* TASK BRIEF
Reproduce the items below word for word, starting at the line that contains "You are a GUI" and ending after the line that contains "click(556, 301)". Leave the pictures out of your copy.

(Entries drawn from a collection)
>>>
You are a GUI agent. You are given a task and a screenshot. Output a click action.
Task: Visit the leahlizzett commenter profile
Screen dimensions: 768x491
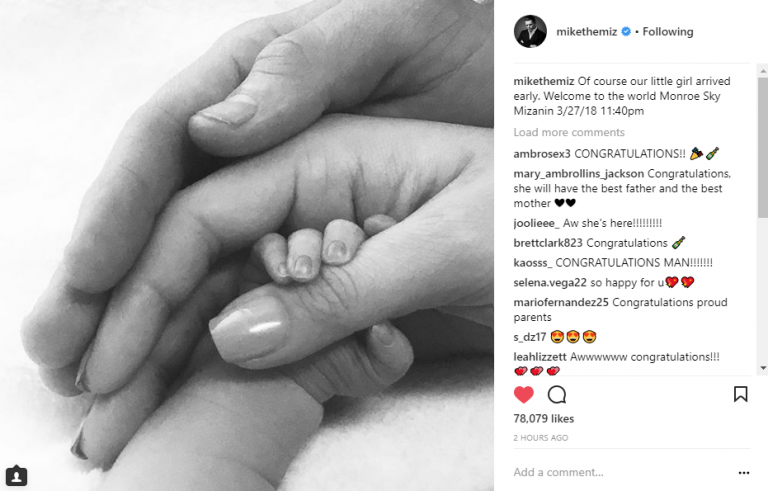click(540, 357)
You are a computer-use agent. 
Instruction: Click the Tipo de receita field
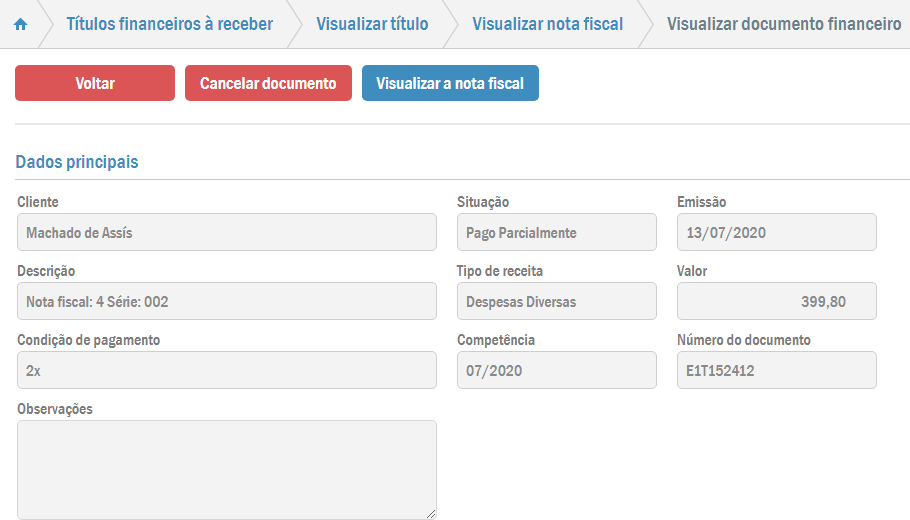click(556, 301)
<<<
>>>
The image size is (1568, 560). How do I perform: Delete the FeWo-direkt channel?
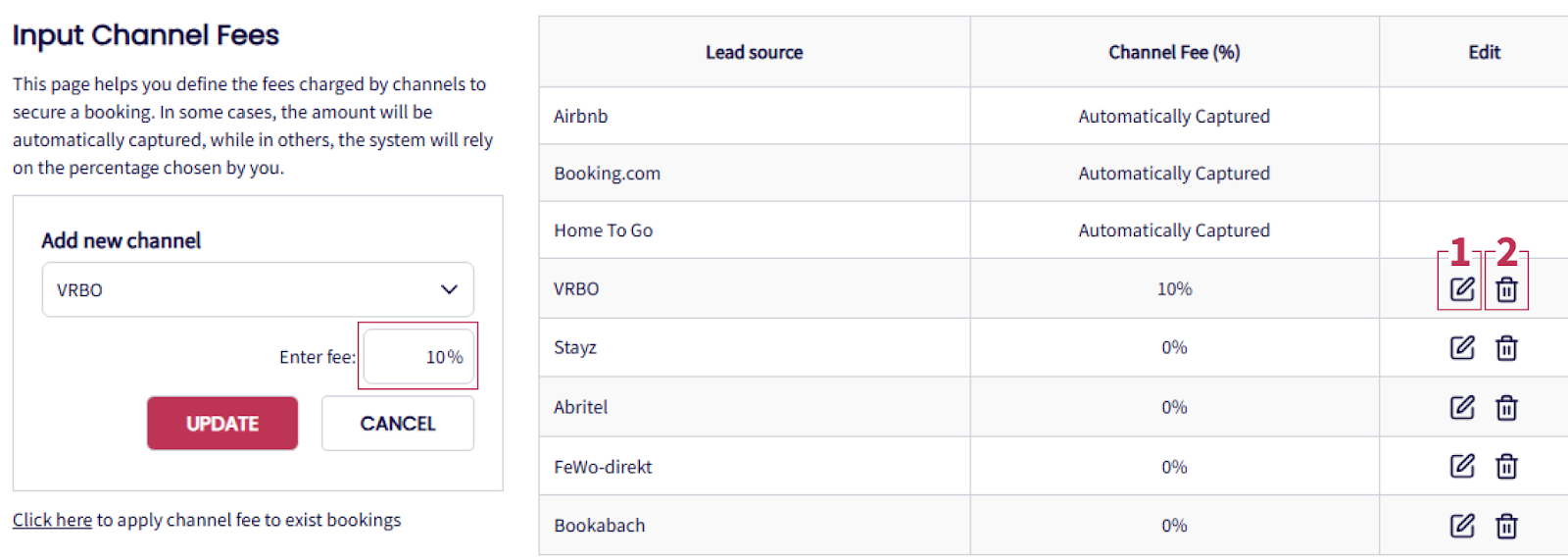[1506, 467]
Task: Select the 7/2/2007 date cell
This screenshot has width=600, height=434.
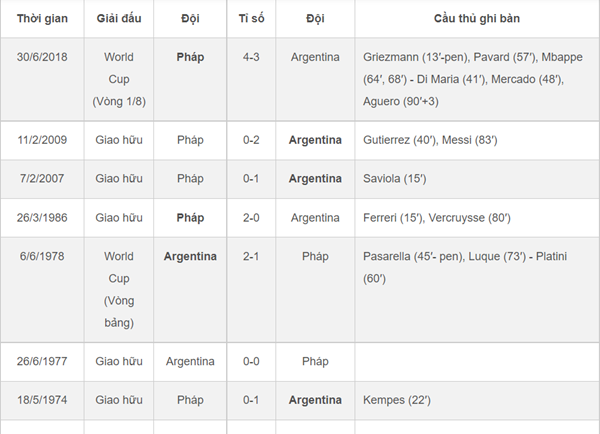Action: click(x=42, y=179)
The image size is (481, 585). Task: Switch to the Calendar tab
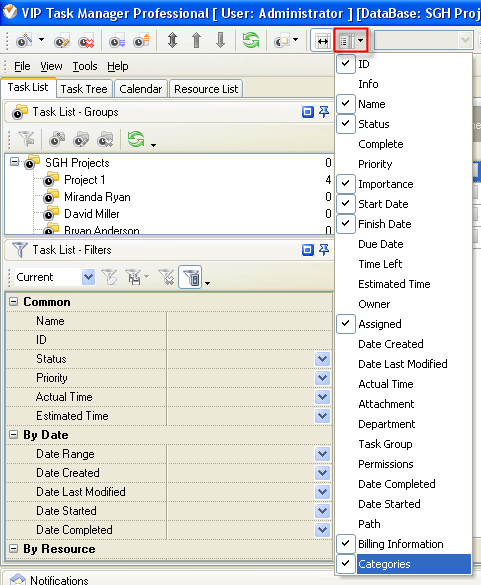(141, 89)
<<<
>>>
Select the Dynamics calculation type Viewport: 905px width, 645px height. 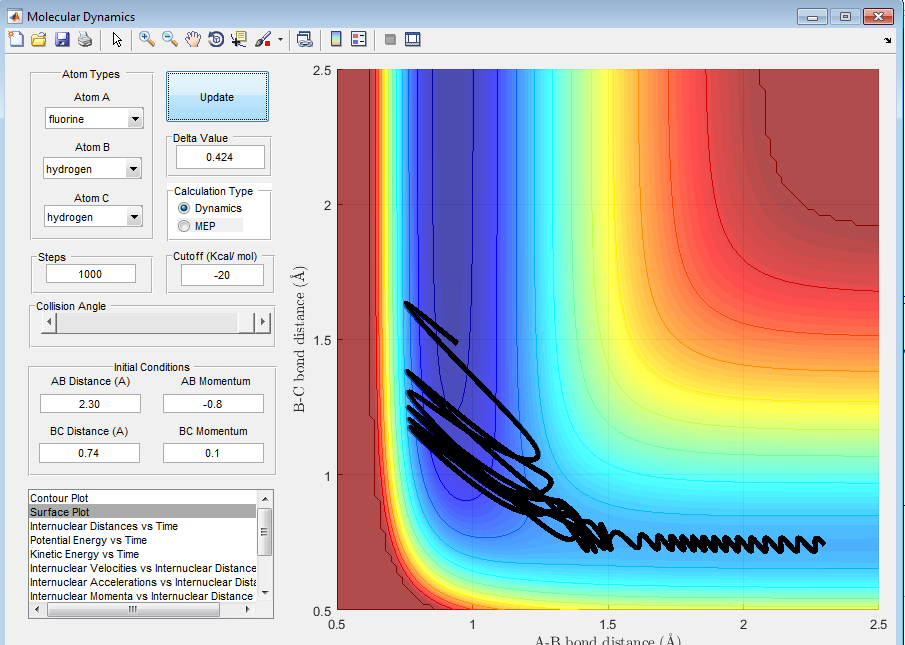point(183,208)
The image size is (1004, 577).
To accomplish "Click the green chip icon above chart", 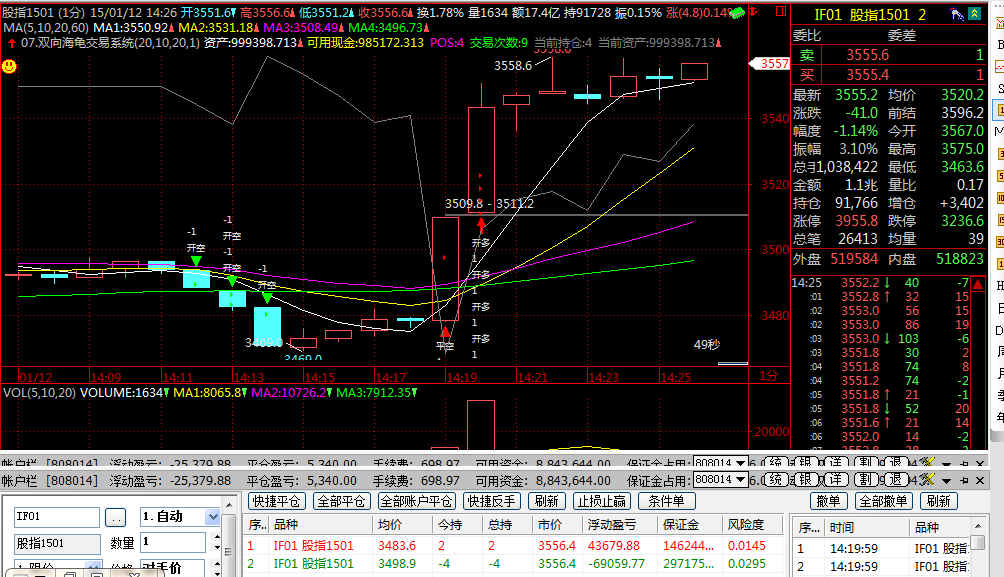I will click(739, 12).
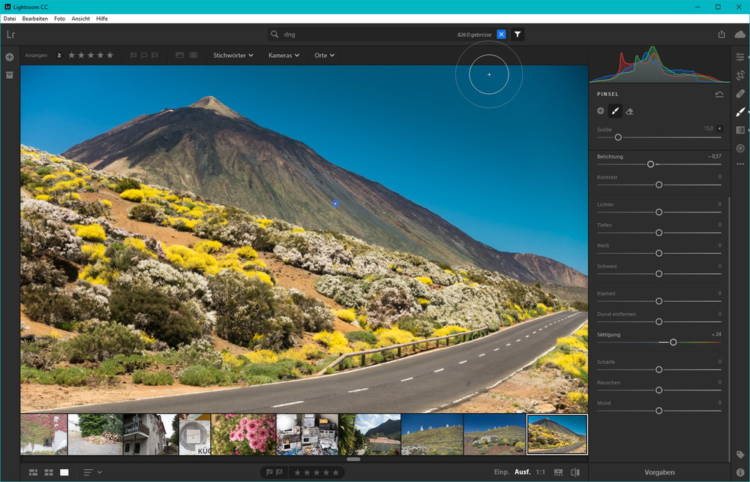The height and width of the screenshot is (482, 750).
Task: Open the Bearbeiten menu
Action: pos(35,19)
<<<
* EXERCISE RESPONSE
You are a GUI agent. You are given a task and a screenshot. Output a click action.
Task: Visit the leahlizzett commenter profile
Screen dimensions: 768x491
click(540, 357)
You are a computer-use agent. 
Instruction: Click the Tipo de receita field
click(556, 301)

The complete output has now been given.